Autant le dire tout de suite, je suis une fan absolue, inconditionnelle et invétérée de Barbara O’Neil. Et qui pourrait me reprocher d’être ainsi fascinée par miss O’Hara, la mère de Scarlett dans « Autant en Emporte le Vent »? Avec quelle maturité, quelle classe et quelle autorité elle domine son petit monde dans ses crinolines de faille noire. Il fallait bien une Barbara O’Neil dans le rôle pour que longtemps après sa mort, sa servante noire, la savoureuse Hattie MacDaniel soit tétanisée à la simple idée que Scarlett ose toucher aux sacro-saints rideaux de la défunte!
Barbara naît à Saint Louis dans le Missouri le 17 Juillet 1910. Férue de théâtre, Barbara étudiera l’art dramatique à la Yale School of Drama. Elle en sortira en 1931, son master en poche et admirée par son professeur, le très illustre George Pierce Baker. Cet ancien diplômé de Harvard enseigne le théâtre à la Yale dramatic School depuis 1905. Soit cinq ans avant la naissance de Barbara et il avouera plus tard n’avoir jamais été confronté à une telle maîtrise de jeu, une telle présence scénique. En un mot comme en cent, à un tel talent.
Il est littéralement subjugué par son élève, et elle restera d’ailleurs la plus illustre des actrices diplômées de cette prestigieuse école. Lorsque le jeune Joshua Logan fera part de son souci du moment: trouver une grande mondaine pour la saison d’hiver des « University Players » à Charles Pierce Baker, celui-ci proposera immédiatement Barbara. Joshua Logan sera fasciné plus encore par Barbara O’Neil que ne le fut l’éminent professeur, car non seulement il l’engagea séance tenante, mais il finira par l’épouser. Les « University Players » forment une troupe de très haut niveau depuis 1928, année de leur création et où naîtront des gloires et des talents tels que James Stewart, Mildred Natwick, Henri Fonda ou Margaret Sullavan.

·····

◆ LISTE DES TÂCHES
1. Traduisez en anglais cette phrase de la page sur Barbara O’Neil : « Barbara naît à Saint Louis dans le Missouri le 17 Juillet 1910. »
2. Recopiez fidèlement le passage de la page sur Barbara O’Neil, depuis « Barbara naît à » jusqu’à « un tel talent. ».

◆ JEU DE DONNÉES

·····

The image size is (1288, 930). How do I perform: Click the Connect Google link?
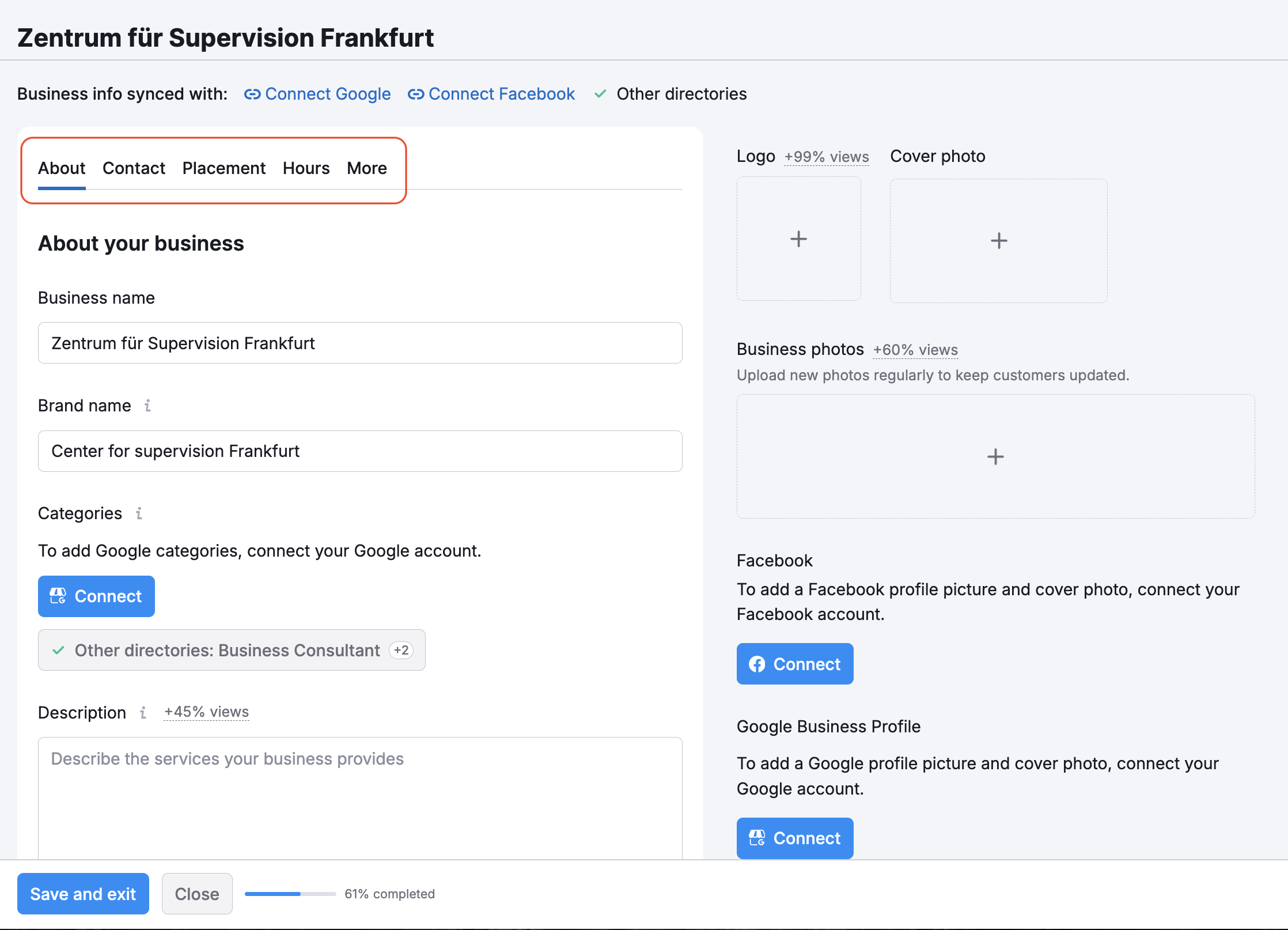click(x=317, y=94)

·····

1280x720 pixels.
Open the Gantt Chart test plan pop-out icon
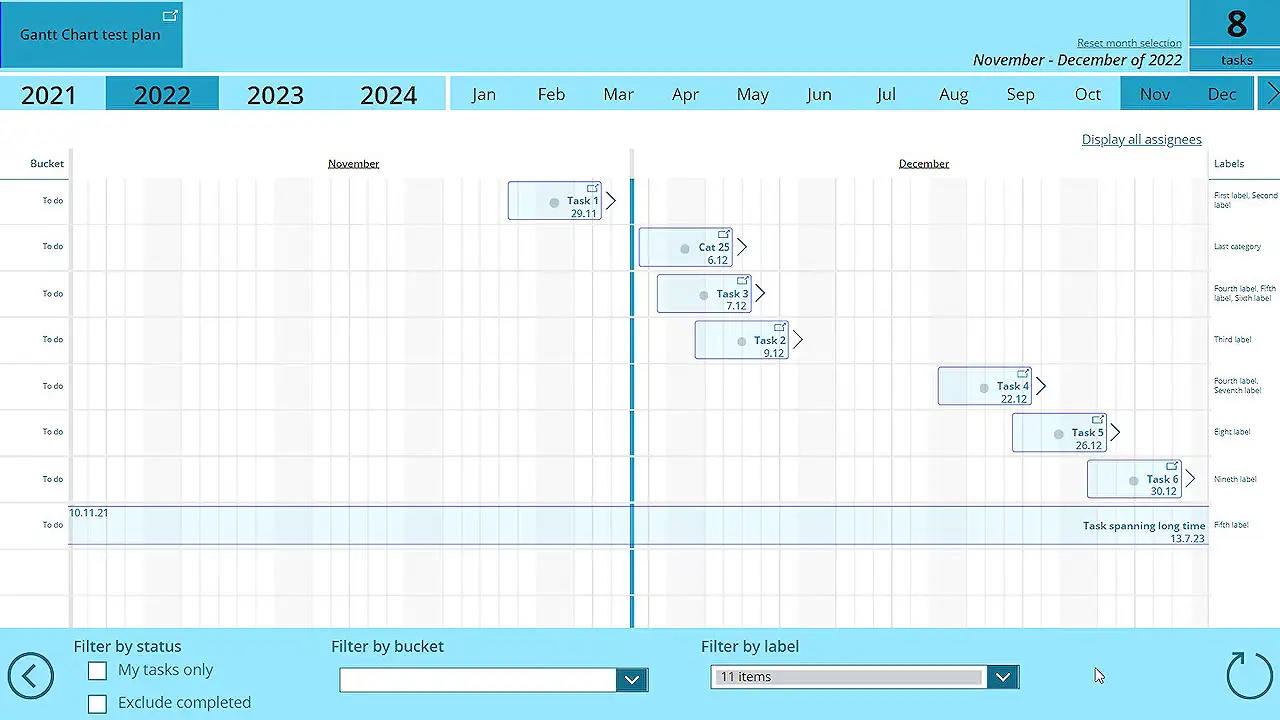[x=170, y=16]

·····

◆ TÂCHES RÉSOLUES
1. Barbara was born in Saint Louis, Missouri, on July 17, 1910.

2.
Barbara naît à Saint Louis dans le Missouri le 17 Juillet 1910. Férue de théâtre, Barbara étudiera l’art dramatique à la Yale School of Drama. Elle en sortira en 1931, son master en poche et admirée par son professeur, le très illustre George Pierce Baker. Cet ancien diplômé de Harvard enseigne le théâtre à la Yale dramatic School depuis 1905. Soit cinq ans avant la naissance de Barbara et il avouera plus tard n’avoir jamais été confronté à une telle maîtrise de jeu, une telle présence scénique. En un mot comme en cent, à un tel talent.